▶ [記録の抜粋]

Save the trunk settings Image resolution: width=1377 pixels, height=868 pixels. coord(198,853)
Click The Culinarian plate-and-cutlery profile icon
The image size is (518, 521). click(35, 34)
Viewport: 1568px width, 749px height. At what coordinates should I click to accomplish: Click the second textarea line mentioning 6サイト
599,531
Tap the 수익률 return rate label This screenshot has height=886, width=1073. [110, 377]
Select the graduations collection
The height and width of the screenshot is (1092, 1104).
---
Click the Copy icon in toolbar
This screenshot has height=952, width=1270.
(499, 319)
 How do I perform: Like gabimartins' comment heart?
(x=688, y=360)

▶ [指示と条件]
上に並ぶ行のうち、文字列「screenshot」を含むものをすべて集め、そのまま書き写すこと。

▶ [解答例]
Tap the 수익률 return rate label This screenshot has height=886, width=1073. [110, 377]
The height and width of the screenshot is (1092, 1104).
This screenshot has height=952, width=1270.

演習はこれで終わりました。